Pour celles qui parviennent à s’aligner sur les standards de la société en matière de poids, les portes du mariage s’ouvrent, et leurs familles peuvent exprimer leur soulagement d’avoir honoré leur statut social. Un tel aboutissement aurait sans doute été qualifié de fin heureuse si les données gouvernementales relatives au divorce n’affichaient pas un taux d’environ 33% dans le pays. Un pourcentage considérablement élevé pour une nation dans laquelle le mariage est d’importance sociale, et la prédominance de l’islam est perceptible dans tous les axes de la vie quotidienne.
Après avoir pris maintes risques pour intégrer le cercle des Mauritaniennes légalement mariées, un tiers de ces femmes finissent par en sortir, retournant ainsi dans leur famille avec le titre de femme non mariée, fraîchement regagné. Alors que dans la quasi-totalité des pays du monde entier, un tel retour s’apparenterait à un échec dans la vie, en Mauritanie, il donne plutôt lieu à l’organisation par la famille d’une immense fête en l’honneur de la femme. Pourquoi ? Car, d’une part, la femme célèbre l’acquisition d’un nouveau statut social, la plaçant au-dessus de celui qu’elle avait avant de divorcer, et qui est particulièrement prisé auprès de la gente masculine. Les Mauritaniens, principalement, ceux ne s’étant pas encore mariés, voyant comme une preuve de maturité et d’expérience nécessaires pour garantir la réussite d’un mariage. Et parce que, d’autre part, la famille de la femme se réjouit à l’idée de collecter une nouvelle dot, en cas de remariage, tout en affirmant, une fois de plus, son image au sein de la société.
D’après des chiffres officiels, 74% des Mauritaniennes divorcées finissent par se remarier au moins une fois dans leur vie, une infime proportion (7%) d’entre elles parvenant à se remarier trois fois, voire, plus.

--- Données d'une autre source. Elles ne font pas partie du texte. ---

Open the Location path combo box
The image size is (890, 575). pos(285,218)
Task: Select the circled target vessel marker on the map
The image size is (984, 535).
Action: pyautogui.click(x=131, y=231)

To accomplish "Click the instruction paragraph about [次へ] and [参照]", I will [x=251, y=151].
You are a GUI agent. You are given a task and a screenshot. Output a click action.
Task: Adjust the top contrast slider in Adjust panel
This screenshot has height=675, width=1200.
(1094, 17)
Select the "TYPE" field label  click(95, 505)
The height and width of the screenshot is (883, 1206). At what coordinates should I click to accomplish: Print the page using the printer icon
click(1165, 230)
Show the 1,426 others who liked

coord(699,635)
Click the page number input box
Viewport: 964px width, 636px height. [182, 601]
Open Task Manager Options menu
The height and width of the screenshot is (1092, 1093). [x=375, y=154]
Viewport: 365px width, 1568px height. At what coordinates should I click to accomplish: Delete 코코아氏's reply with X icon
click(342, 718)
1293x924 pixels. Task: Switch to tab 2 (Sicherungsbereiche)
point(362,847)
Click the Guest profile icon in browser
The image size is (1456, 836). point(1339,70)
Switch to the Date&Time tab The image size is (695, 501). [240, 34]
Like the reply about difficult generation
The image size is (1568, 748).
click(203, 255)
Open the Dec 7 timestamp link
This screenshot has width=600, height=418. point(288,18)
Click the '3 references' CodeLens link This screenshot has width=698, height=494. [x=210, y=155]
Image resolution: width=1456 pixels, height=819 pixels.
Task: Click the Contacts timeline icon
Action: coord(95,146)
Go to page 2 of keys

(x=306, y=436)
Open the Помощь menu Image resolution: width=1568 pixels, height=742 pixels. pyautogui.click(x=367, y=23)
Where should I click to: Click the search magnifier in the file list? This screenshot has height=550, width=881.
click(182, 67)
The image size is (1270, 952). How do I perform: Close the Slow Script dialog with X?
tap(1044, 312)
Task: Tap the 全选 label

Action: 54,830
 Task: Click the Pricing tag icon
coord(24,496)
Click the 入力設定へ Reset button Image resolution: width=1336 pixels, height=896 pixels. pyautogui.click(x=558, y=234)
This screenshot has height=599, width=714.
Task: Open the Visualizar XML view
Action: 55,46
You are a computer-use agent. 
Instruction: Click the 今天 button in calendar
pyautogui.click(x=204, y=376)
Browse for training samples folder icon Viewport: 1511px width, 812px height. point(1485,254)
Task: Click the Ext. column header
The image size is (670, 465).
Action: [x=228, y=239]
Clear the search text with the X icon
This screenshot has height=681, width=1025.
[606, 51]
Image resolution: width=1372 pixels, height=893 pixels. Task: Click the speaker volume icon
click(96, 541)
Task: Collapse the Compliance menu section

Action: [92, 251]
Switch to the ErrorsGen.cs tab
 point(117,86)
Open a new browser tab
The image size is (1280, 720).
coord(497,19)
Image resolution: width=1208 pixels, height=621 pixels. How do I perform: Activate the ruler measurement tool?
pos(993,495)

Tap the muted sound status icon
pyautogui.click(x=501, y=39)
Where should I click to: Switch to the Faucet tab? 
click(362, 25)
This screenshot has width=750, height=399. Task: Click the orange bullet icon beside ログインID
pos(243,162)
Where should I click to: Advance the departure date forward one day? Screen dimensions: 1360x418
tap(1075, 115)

Ce qui est perçu comme un signe de distinction dans un pays où les multiples mariages traduisent toute la beauté et l’attractivité de la femme.
Concernant celles qui ne veulent plus se remarier, par préférence à la poursuite d’ambitions personnelles (études, formation), peut se poser la question de la nécessité d’un si long parcours. Mais, la réponse est assez simple, surtout, quand on connaît la forte pression sociale auxquelles sont sujet les Mauritaniennes, et étant donné que la majorité (67%) des unions maritales perdure.
Il convient, néanmoins, de préciser, malgré l’absence de données fiables sur le sujet, que la plupart des divorces en Mauritanie sont réclamés par les épouses à leurs maris, la loi ne leur permettant pas, pour des raisons techniques, de formuler elles-mêmes la demande de divorce auprès des autorités compétentes. Ainsi, il est courant qu’une procédure de divorce dure en moyenne cinq ans ou plus avant d’aboutir. Une situation observée dans 60% des cas qui s’explique en partie par l’appréhension du couple quant à la gestion des conséquences qui résulteront de leur éventuelle séparation, notamment, l’impact sur les enfants, et la difficulté des hommes divorcés à pouvoir se remarier. En effet, A moins d’être riche, un Mauritanien divorcé traînera l’image de l’époux qui n’a pas été capable de prendre soin de celle, qui depuis son plus jeune âge, a subi une préparation draconienne pour devenir sienne.